To work efficiently, the team took an iterative approach, where the basic requirements were first determined, and then modified during the project as needed.
“Because Siemens Healthineers use SAS solutions for data analysis, the cornerstone of the project was already set,” explains mayato Project Lead Paolo Vacilotto. “We were therefore able to focus completely on the sustainable design of the framework, to ensure high performance and comprehensive configuration options.”
Moving from reactive to proactive maintenance
The predictive service and maintenance capabilities inside the Atellica solution are fully automated and integrated into a system that Siemens calls the Guardian Program. As part of this program, country-level service organizations for Siemens Healthineers provide maintenance services and interact with the users.
Torben Scaffidi, Head of Lab Operation Analytics at Siemens Healthineers in Erlangen, Germany, explains: “Laboratory diagnostics systems transport many fluids and comprise many different components. That’s why the service and maintenance concept is highly complex. Our goal was to transform a service that had previously been predominantly reactive into a proactive concept.”

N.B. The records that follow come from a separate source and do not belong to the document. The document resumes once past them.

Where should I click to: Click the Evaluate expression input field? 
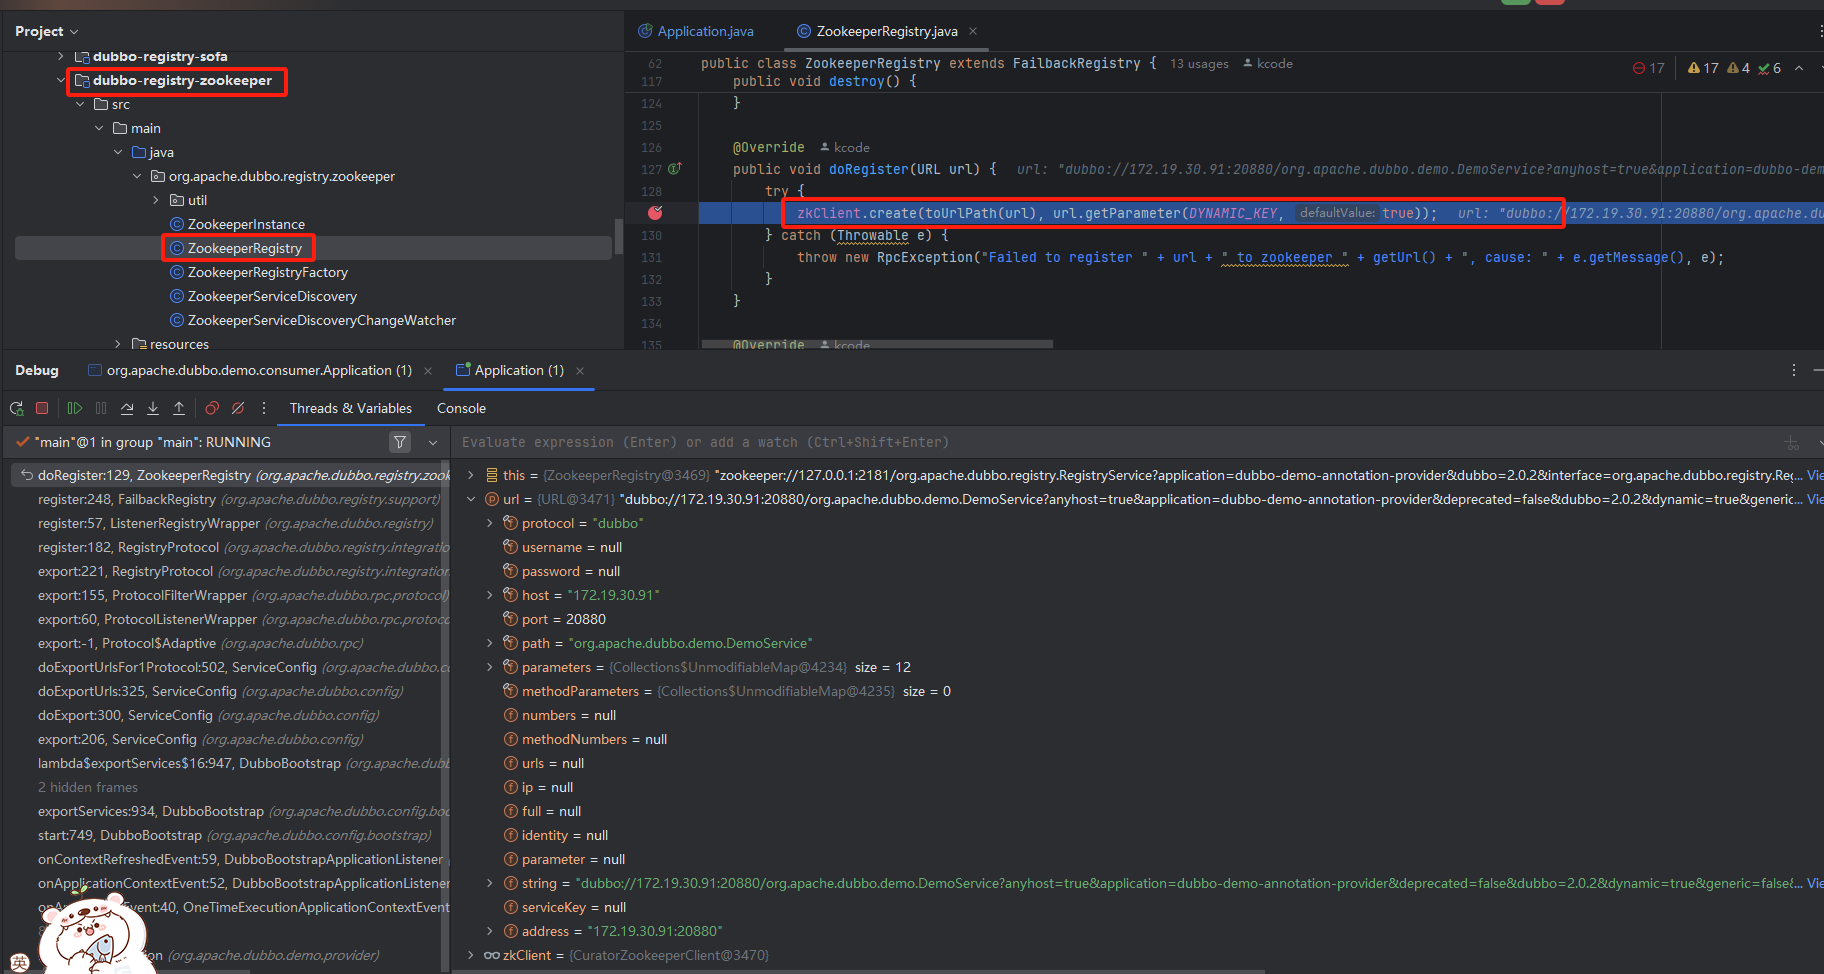coord(1100,442)
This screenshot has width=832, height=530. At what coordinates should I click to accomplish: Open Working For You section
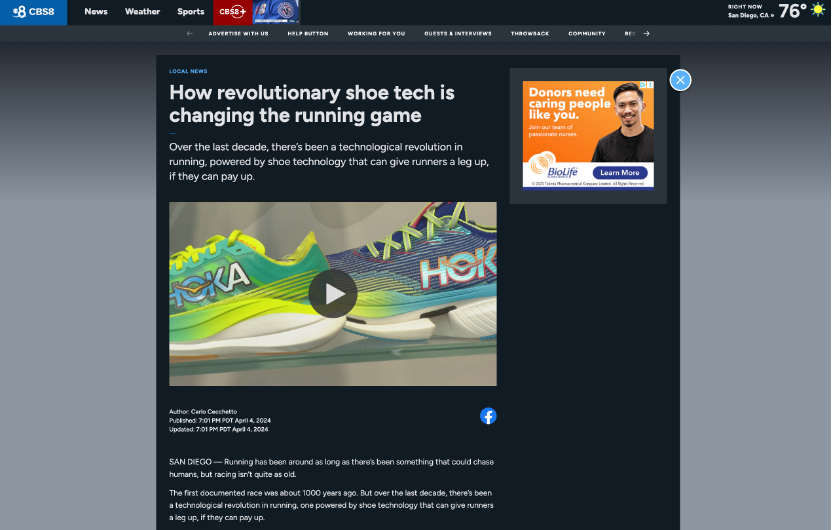click(376, 33)
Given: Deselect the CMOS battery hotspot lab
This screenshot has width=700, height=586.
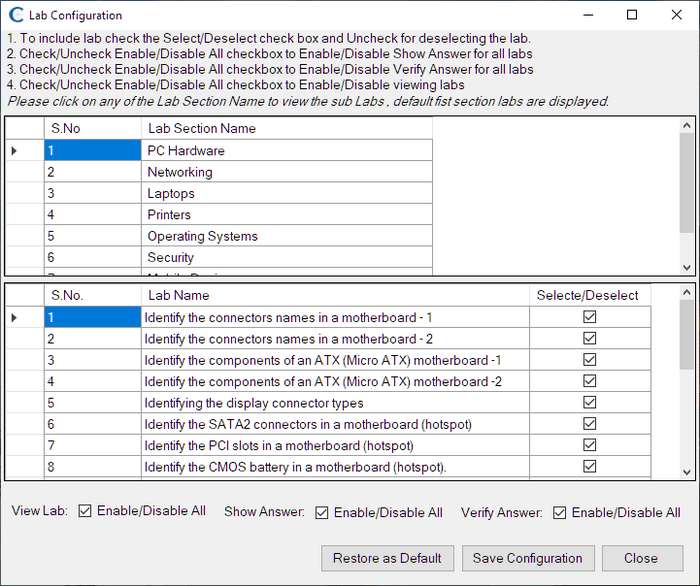Looking at the screenshot, I should coord(590,466).
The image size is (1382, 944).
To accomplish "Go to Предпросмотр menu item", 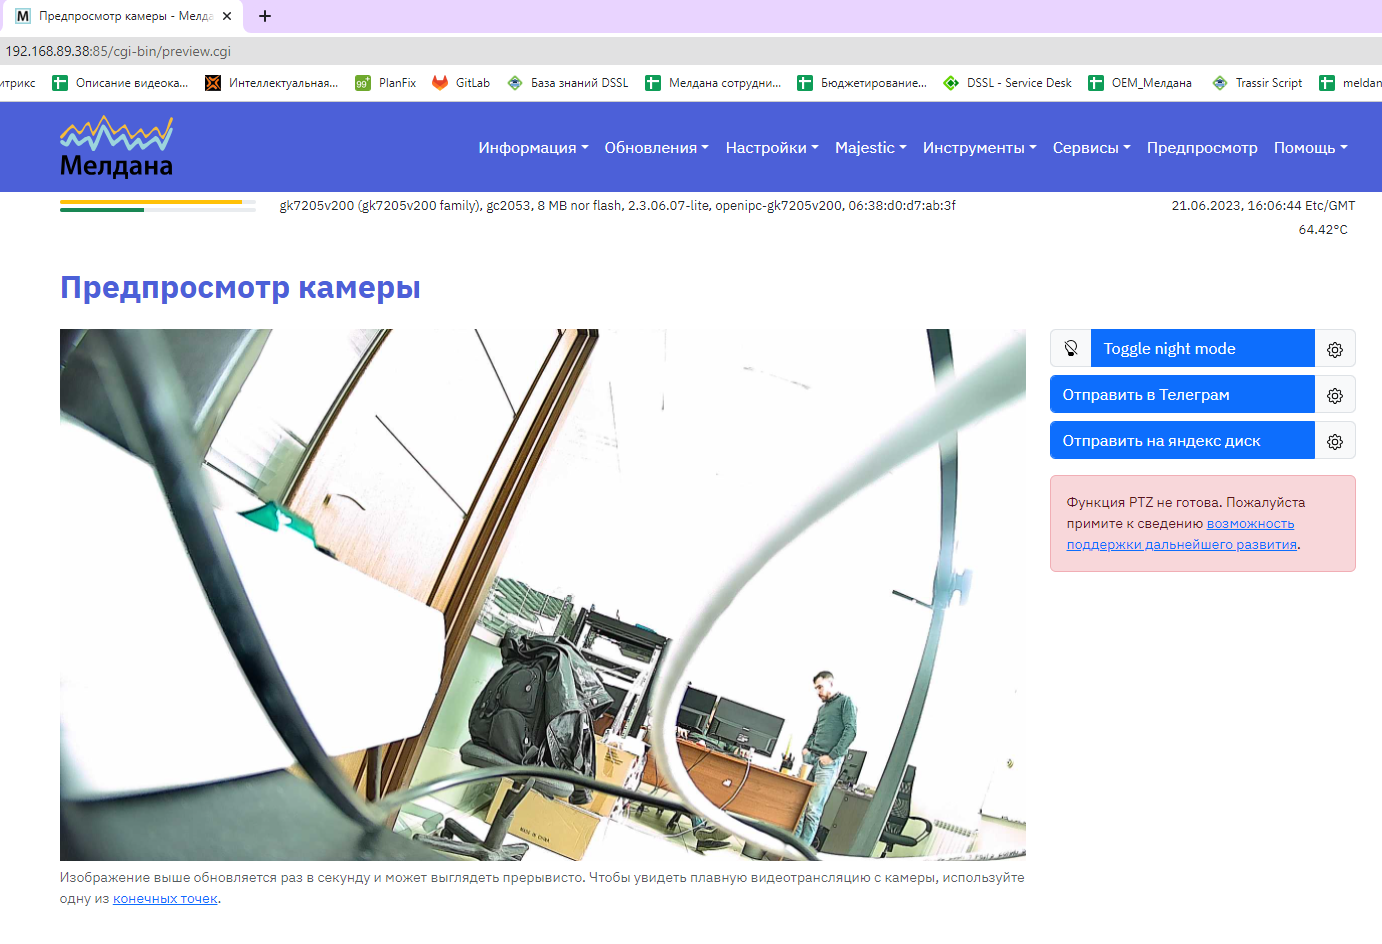I will pyautogui.click(x=1201, y=148).
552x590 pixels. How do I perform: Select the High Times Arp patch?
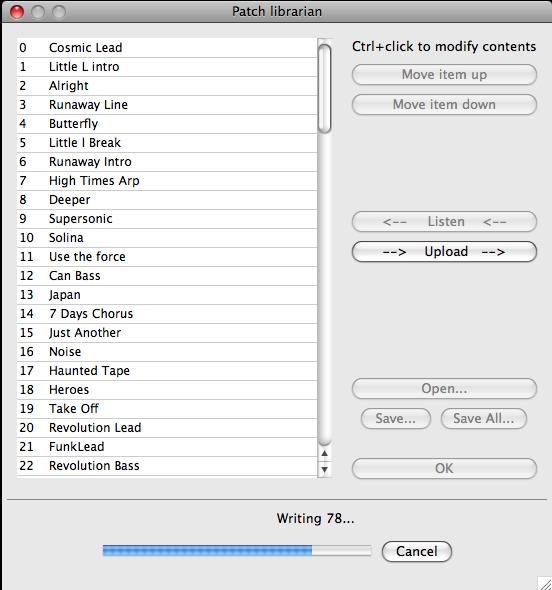167,181
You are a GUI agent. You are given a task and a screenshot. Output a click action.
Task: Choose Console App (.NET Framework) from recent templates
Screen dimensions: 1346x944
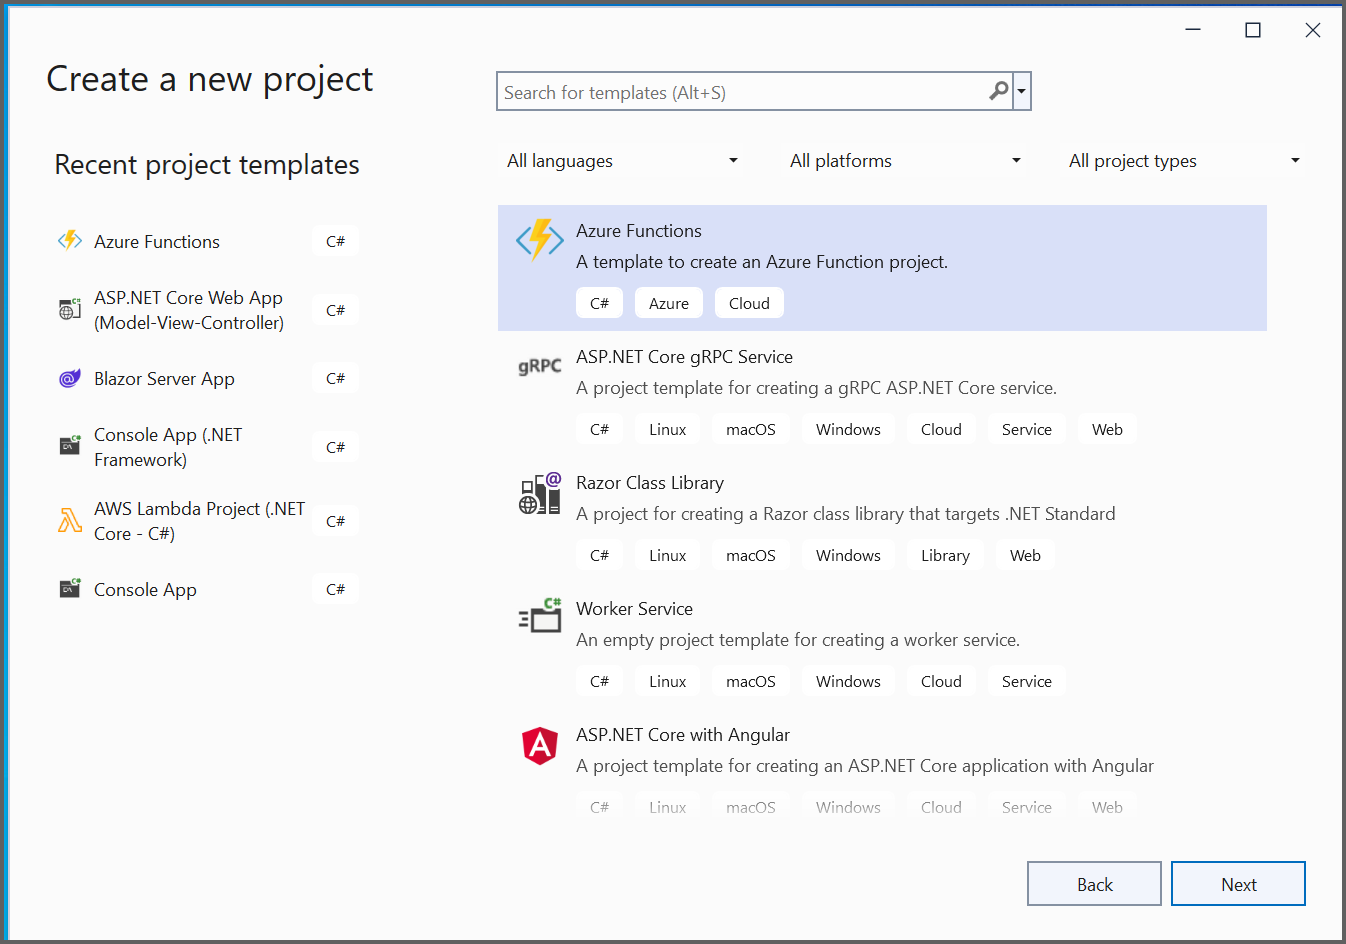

The predictive maintenance data is transmitted to respective country databases via the Siemens Healthineers Smart Remote Service following regional regulatory requirements. The data comes from various sources, including prestructured sensor data or log files.
The data is then transferred into SAS and analyzed using models built by Healthineers data scientists, to predict failure probabilities. The results are processed, visualized and made available via a web-based front end.
Automated warnings by email
To simplify and automate the process further, mayato developed an email alerting service that sends automatic warnings with detailed information as soon as anything requires action.
In addition, the solution uses incoming information to analyze key performance indicators and report results with SAS Visual Analytics. Initial results include:
- 58 system and process components are monitored proactively.
- 36% less system downtime compared to the reactive service.
- Optimized service technician deployment, because they know in advance which parts are needed at a particular location.
A successful project
Siemens Healthineers started with a goal of building predictive service and maintenance directly into its solutions. SAS solutions provided an ideal way to integrate analytics into the product and scale as the system changes. And, finally, mayato’s structured implementation ensured tremendous flexibility.
The solution revolves around a continuous expansion of analytical data models, providing a modular structure and intuitive framework so the Siemens Healthineers team can make modifications on their own.
“We enjoy working with the mayato team,” says Scaffidi. “We value the competence and reliability of the consultants. Especially in such a dynamic environment, it’s essential to remain flexible, without losing sight of the structure – and we succeeded again in this project."